(Collected data)
--- START ---

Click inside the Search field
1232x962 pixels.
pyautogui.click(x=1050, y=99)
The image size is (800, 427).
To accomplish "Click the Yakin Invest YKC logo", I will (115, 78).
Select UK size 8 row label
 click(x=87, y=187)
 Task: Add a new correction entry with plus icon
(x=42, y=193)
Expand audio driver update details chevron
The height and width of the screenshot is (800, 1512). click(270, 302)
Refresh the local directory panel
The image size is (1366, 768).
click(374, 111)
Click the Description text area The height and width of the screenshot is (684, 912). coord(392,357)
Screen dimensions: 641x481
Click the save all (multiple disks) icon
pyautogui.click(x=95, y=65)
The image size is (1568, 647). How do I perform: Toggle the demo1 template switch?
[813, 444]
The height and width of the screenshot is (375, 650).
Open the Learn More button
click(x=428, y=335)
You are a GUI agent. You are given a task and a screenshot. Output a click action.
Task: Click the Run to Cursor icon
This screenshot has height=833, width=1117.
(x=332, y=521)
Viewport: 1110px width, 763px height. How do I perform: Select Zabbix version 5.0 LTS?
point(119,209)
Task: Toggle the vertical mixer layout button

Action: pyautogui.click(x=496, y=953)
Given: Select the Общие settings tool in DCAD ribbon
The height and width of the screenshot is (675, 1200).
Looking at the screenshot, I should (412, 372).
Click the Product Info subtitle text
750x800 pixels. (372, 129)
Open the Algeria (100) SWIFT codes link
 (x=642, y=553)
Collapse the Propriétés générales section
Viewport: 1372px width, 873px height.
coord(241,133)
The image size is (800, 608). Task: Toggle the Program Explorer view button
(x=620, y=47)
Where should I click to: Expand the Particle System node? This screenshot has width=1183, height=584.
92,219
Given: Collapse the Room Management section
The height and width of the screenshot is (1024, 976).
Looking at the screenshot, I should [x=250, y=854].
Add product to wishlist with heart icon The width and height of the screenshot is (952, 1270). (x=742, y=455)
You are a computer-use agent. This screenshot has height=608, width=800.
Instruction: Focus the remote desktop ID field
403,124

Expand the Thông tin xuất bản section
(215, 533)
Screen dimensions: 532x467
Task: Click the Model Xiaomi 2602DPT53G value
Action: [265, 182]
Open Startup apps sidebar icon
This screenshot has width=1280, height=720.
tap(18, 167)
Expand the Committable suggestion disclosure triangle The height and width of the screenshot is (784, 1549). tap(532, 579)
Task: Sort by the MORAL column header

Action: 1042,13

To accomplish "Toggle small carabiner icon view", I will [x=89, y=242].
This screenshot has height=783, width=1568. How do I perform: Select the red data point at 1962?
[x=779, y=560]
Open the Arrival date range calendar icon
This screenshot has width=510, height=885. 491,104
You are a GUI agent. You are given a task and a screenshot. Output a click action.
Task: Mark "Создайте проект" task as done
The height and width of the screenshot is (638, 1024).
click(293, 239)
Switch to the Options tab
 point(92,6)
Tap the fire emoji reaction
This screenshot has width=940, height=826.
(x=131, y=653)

--- END ---

If a line in the data above holds the string "Collapse", report that line.

**RESPONSE**.
Collapse the Propriétés générales section
Given: Collapse the Room Management section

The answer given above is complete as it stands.